For existing shareholders of SBREIT, is it worth considering the
offer based on the following extracted info?
Soilbuild Business Space REIT’s (SBREIT) announced a non-renounceable preferential offering of 192,135,040 new units at an issue price of S$0.530 on the basis of 18 new units for 100 existing units. The offer price represents an 8.6% discount to 21 Aug’s close price. SBREIT plans to raise gross proceeds of approximately S$101.8m to fund the proposed acquisition of a property in Adelaide, Australia. Investors on SBREIT’s books as of 29 August are eligible for the offering which opens from 3rd to 11th September. The acquisition is expected to be DPU dilutive, with pro-forma FY18/1HFY19 DPU to fall 3.3% and 2.4% respectively, assuming 74% equity and 26% debt mix for the preferential offering of S$101.8m. Post-acquisition gearing is expected to fall from 39.4% to 38.3%. Management sees the proposed acquisition as an opportunity to deepen SBREIT’s presence in the attractive Australia office market and to increase diversification of SBREIT’s portfolio. Prior to this development, we had a HOLD rating and fair value estimate of S$0.60
In general I would think you’d need to look at the fundamentals as well as determine if you believe this acquisition will be yield accretive for SBREIT or not.

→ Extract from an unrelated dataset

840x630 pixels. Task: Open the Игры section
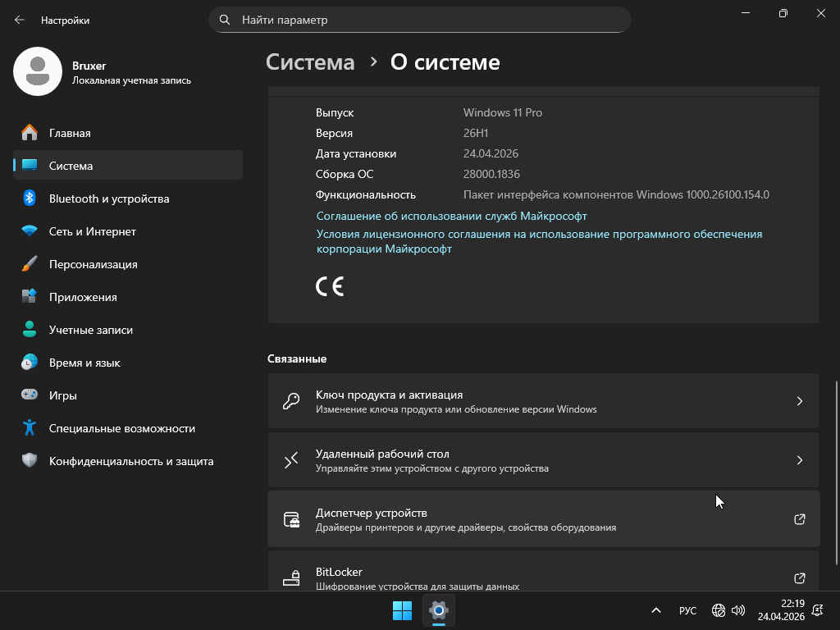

Personally, I am looking at taking up the preferential offering.
I dumped this counter. Been looking to dump, but not willing to given capital losses barely covered by dividends. DPU declining year on year, manager not proactive in recycling capital and working the capital harder. This acquisition is the last straw. Not even DPU accretive, had difficulty with private placements, no debt headway available to finance the acquisition. I cut losses and dumped it all, not to mention the PO.
The issue price is S$0.530. SV3U has declined %6.13 last 2 days. Based on the last closing price of $0.545, the discount is only %2.8…
Applications close 13 days later on 11 Sep. There are chances that the stock price can drop below the issue price. Or am I wrong? Probably I will wait until the last day to see how it goes.
On the other hand, considering the almost 40% decline in AUD/SGD in the last 10 years, timing might be right to get into the Australian property market that got corrected last 2-3 years. The new property is a multi-tenanted freehold Grade A office.
I’ve lapsed my preferential offering reason being the price is not discounted much at all. Soon I’ve read this :
** A rights issue, as its name suggests, means that the existing shareholder is issued a right to buy the new shares at a discounted price. There are two types of rights issue, renounceable and non-renounceable.
In the case of a renounceable rights issue, the existing shareholder has a choice of renouncing that right and selling that right to a third party (could even be someone who is not an existing shareholder).
A non-renounceable rights issue will not allow the existing shareholder to sell the right to anyone else. He only has two choices, to buy the discounted shares or not to buy them.
So the SBREIT is non-renounceable preferential offering…so I can’t sell it at the open market for a profit to offset some of my capital lost. Am I right??? Please share.